◆ GIVEN PASSAGE ◆
[sword-devel] sword svn

DM Smith dmsmith at crosswire.org
Tue Apr 14 05:43:18 MST 2009

On Apr 13, 2009, at 5:31 PM, Chris Little wrote:

> Jonathan Marsden wrote:
>> Matthew Talbert wrote:
>>> I subscribe to sword-svn as an attempt to educate myself on the
>>> library, and, of course, to keep track of current changes. It  
>>> would be
>>> a real help to me if the commit messages were longer and more
>>> informative. As I am very new to a lot of the engine stuff, it is  
>>> hard
>>> to tell just by looking at the commits what problem they are
>>> attempting to solve.
>> +1
>> I've not (yet?) subscribed to sword-svn, but I have grabbed the svn  
>> tree and looked through svn log to see what has been changing and  
>> why.  Like you, I found the commit messages somewhat cryptic.
>> Ideally, I think bugs and enhancements would appear and be  
>> described in a bug tracker, and then VCS commit msgs can include  
>> something like (Fixes: #12345) so that there is a pointer to more  
>> verbose info on the "why" of any given change.  While I'd love to  
>> see something like that for SWORD, I don't know if that approach is  
>> reasonable/feasible for the SWORD developers, and it is their code,  
>> not mine -- at this point I am very much just a "lurker" when it  
>> comes to that code :)

◆ Rows of pointing data ◆
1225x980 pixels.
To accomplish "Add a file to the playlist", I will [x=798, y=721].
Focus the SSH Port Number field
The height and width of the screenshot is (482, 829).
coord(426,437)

◆ WORK INSTRUCTIONS ◆
1. Using the sword svn message, decide whether each statement agrees with it. Answer yes or no, and quote the words of the message that decide it.
(a) Jonathan Marsden has already subscribed to sword-svn.
(b) Matthew Talbert subscribes to sword-svn partly to keep track of current changes.
(c) Jonathan Marsden found the commit messages somewhat cryptic.
2. Answer these questions from the sword svn message:
(a) What email address is listed for DM Smith?
(b) What example does Jonathan Marsden give of something a VCS commit message could include to point to more detailed information?
(c) What word does Jonathan Marsden use to describe his current role with regard to the SWORD code?

◆ REPLIES ◆
1.
(a) No: "I've not (yet?) subscribed to sword-svn"
(b) Yes: "to keep track of current changes"
(c) Yes: "Like you, I found the commit messages somewhat cryptic."

2.
(a) dmsmith at crosswire.org
(b) (Fixes: #12345)
(c) "lurker"